Showing posts with label CSA. Show all posts
Showing posts with label CSA. Show all posts

Thursday, August 17, 2017

Politics and Those Confederate Statues

  
Peace and Justice members of "the reality-based community" should take very seriously the title in "The Plum" line article in THE WASHINGTON POST for 17 August 2017, "Steve Bannon: Post-Charlottesville racial strife is a political winner for Trump" and the finding that on removing Confederate monuments, "A poll released Wednesday suggests that, on this at least, Americans generally agree with Trump. The survey from NPR, PBS NewsHour and Marist found that 62 percent of Americans think that memorials to Confederate leaders should remain in place, while a bit over a quarter of the population thinks they should be removed. Among Democrats, that percentage is lower, but even on the left, views are about split. Remarkably, 44 percent of black respondents said they should remain, versus 40 percent who said they should go."


Let me go full-bore pedant on this — or you can stop reading this post — and suggest thinking through the issue by starting with instances without a lot of emotional charge for most of us.

--

> **Tasks to complete**:
A) Using the blog post on Confederate statues, decide whether each statement agrees with it. Answer yes or no, and quote the deciding words from the post. (i) The poll found that 62 percent of Americans think memorials to Confederate leaders should stay in place. (ii) More black respondents wanted the memorials removed than wanted them kept. (iii) NPR, PBS NewsHour and Marist carried out the survey.
B) Continue the blog post on Confederate statues from its last sentence, and carry the argument forward.
The material after this point comes from a different source and is not connected to the blog post.

> **Data block**:
--

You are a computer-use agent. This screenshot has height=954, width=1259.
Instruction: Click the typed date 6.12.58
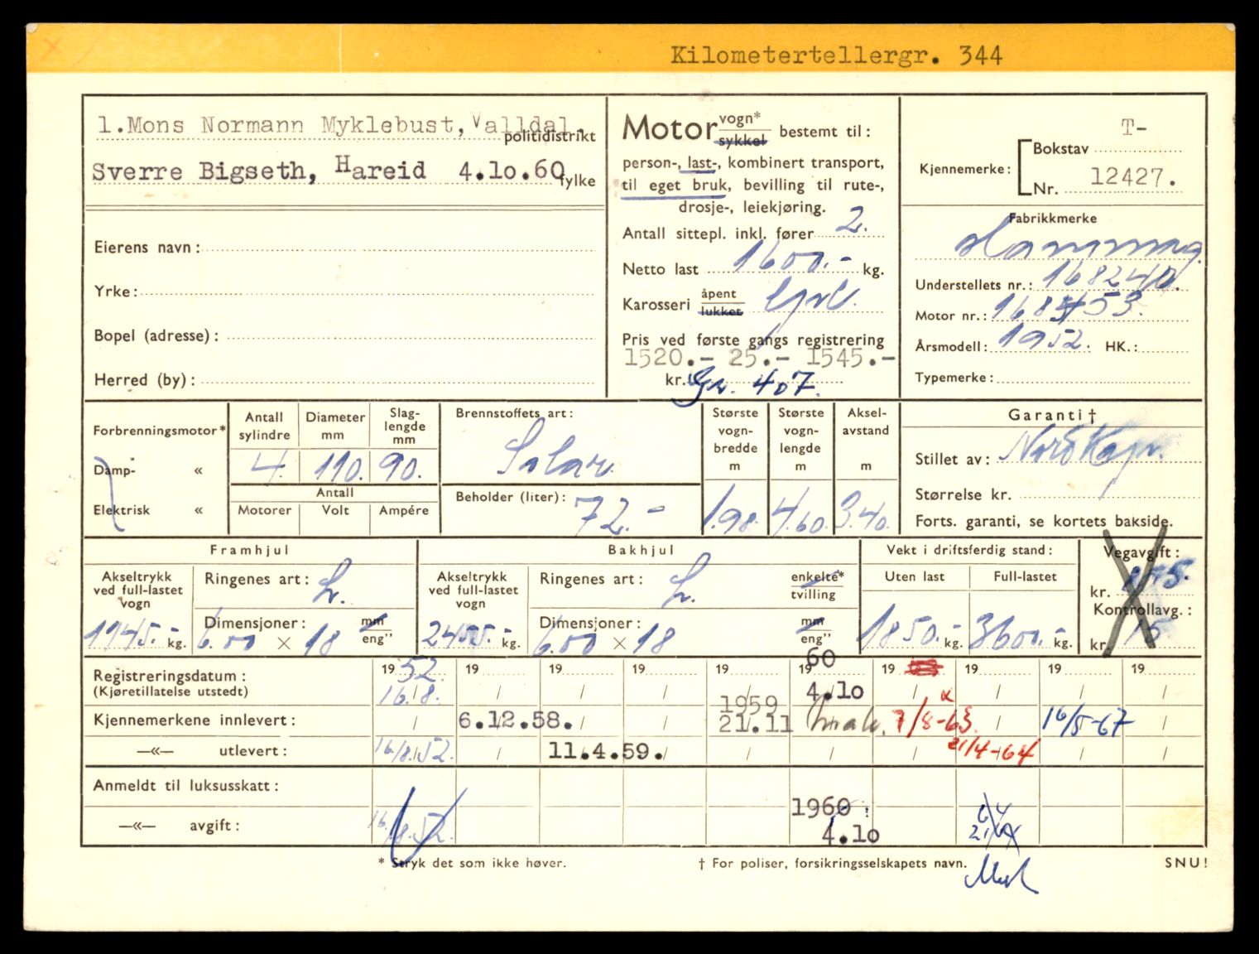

--

> **Answers to the exercises**:
A)
(i) Yes: "62 percent of Americans think that memorials to Confederate leaders should remain in place"
(ii) No: "44 percent of black respondents said they should remain, versus 40 percent who said they should go"
(iii) Yes: "The survey from NPR, PBS NewsHour and Marist"

B)
Let's start by noting that public/monumental art has been political since early antiquity. This is clearer when you add the knowledge that trying to separate religion from politics is a recent idea and WEIRD: common (only) among people(s) who are Western, Educated, Industrialized, Rich, and Democratic — and, largely, also American. Ozymandias, King of Kings, knew what he was doing when he built great monuments to himself as did anyone who tore them down. Displaying icons and smashing them are both politically-charged actions, as was destroying stained-glass windows during the English Puritan Revolution or blowing up statues of the Buddha by the Taliban or destroying statues of Saddam Hussein or building them to Genghis Khan as founder of the Mongolian nation and state.


So: Would you tear down statues of Stalin and, in spite of its fame for a crucial battle in world history, rename Stalingrad whatever the hell the Russians renamed it? I would, reluctantly: by Matthew White's estimate, Stalin was responsible for 20 million human deaths. But I'd keep Leningrad Leningrad: in terms of body counts, Lenin isn't in Stalin's league. Genghis Khan and Mao, though, outdid Stalin and pretty much everyone else, depending on how much you want to blame Hitler for World War II: some 40 million apiece for Genghis Khan and Mao. Should modern Mongols cut the shit with statues to Genghis Khan and the Chinese put into museums the artistic tributes to Mao? I'd have them do so.


I'd be cautious in arguing with the Mongolians and Chinese, though, since — for one reason — I've written on and taught Christopher Marlowe's 1587 play Tamburlaine the Great, Part I: a celebration of Amir Timur (flourished ca. 1400), #9 on Matt White's "Ranking: the One Hundred Deadliest Multicides" in world history, with hero credited with the deaths of some 17 million people.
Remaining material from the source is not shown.